目の前には輝く笑顔の淑女たち。背後には同じく笑顔のセフィリア。悪夢だ。悪夢以外の何ものでもなかった。
「皆さま、素晴らしい方々ですわ。きっと陛下も気にいると思いますの」
「もう驚かないぞ、俺は……」
苦々しい想いでルシアンはセフィリアを見る。そうか。そっちがその気なら、こっちにも考えがある。
ルシアンはセフィリアに音もなく近づくと、その腰元を攫う。そしてセフィリアが驚くのも構わず、その桜色の頬に優しく口づけた。
セフィリアは音もなく固まる。淑女の方々はなぜか色めきたって二人を見た。
やがてルシアンの唇がセフィリアの頬から離れる。セフィリアは茫然とルシアンを見る。ルシアンは勝ち誇ったようにセフィリアを見下ろした。
「麗しいわが妃。今宵は一段と美しいな」
「……正気ですか」
「この場に居る誰よりも美しい。他の女性など気にならないほどにな」
セフィリアはハッとルシアンを見た。その表情に焦ったようなものを見つけ、ルシアンは内心でほくそ笑んだ。それからセフィリアの腰を支えたまま、淑女たちの一群を抜ける。
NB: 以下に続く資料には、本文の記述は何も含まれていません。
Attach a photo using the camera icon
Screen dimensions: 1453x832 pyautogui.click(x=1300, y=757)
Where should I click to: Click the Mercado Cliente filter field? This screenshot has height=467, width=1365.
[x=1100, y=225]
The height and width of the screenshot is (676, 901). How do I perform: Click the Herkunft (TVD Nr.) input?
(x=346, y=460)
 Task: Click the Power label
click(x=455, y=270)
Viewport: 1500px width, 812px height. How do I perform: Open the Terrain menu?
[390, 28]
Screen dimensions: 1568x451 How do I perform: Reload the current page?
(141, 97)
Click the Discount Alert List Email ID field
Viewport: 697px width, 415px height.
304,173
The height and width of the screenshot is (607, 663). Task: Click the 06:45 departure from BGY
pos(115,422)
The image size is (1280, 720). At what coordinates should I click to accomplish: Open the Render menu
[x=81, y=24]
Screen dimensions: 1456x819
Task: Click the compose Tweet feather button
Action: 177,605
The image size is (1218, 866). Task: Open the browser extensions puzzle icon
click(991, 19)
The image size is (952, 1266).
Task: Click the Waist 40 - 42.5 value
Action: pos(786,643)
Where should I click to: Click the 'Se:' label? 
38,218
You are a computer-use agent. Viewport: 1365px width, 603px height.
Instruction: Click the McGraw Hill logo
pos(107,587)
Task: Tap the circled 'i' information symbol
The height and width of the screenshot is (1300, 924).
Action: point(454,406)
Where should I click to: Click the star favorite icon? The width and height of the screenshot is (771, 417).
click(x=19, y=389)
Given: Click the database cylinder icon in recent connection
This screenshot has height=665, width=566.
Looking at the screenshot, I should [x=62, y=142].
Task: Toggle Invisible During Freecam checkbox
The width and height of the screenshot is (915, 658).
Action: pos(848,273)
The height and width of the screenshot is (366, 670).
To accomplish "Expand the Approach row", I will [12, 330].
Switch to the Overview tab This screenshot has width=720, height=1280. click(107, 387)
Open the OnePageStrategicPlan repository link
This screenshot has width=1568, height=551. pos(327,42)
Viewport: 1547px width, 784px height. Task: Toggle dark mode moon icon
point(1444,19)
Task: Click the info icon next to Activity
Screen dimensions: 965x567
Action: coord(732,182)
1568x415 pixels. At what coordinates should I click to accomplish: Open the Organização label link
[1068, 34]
そのまま並んで広間を歩いていく。声を潜めて言い合いをしながら。
「陛下、せっかく来ていただいたのに」
「頼んだ覚えはない。この先も頼まない」
「きっと気に入ります。お話だけでもいかがです?」
「気に入ることはない。何度も言うが、俺の妃は一人で十分だ」
お互い笑顔で、だが心の中では激しく戦っていた。ルシアンはさっきの一団に戻ろうとはせず、セフィリアも彼を戻すことはできなかった。
勝った……! ついに勝つことができた! ルシアンは初めての勝利に酔いしれた。
セフィリアはそんなルシアンを横目に溜め息をこぼす。予想外の切り返しに何もできなかった。頭の中が真っ白になってしまったのだ。
「不覚です……。まさかこんな手でくるとは……」
嬉しそうなルシアンを見ながら、セフィリアは次なる手を考える。
「諦めないことが私の長所なんですよ……?」
セフィリアが扇の影で妖しく微笑んでいたことを、ルシアンはまだ知らない。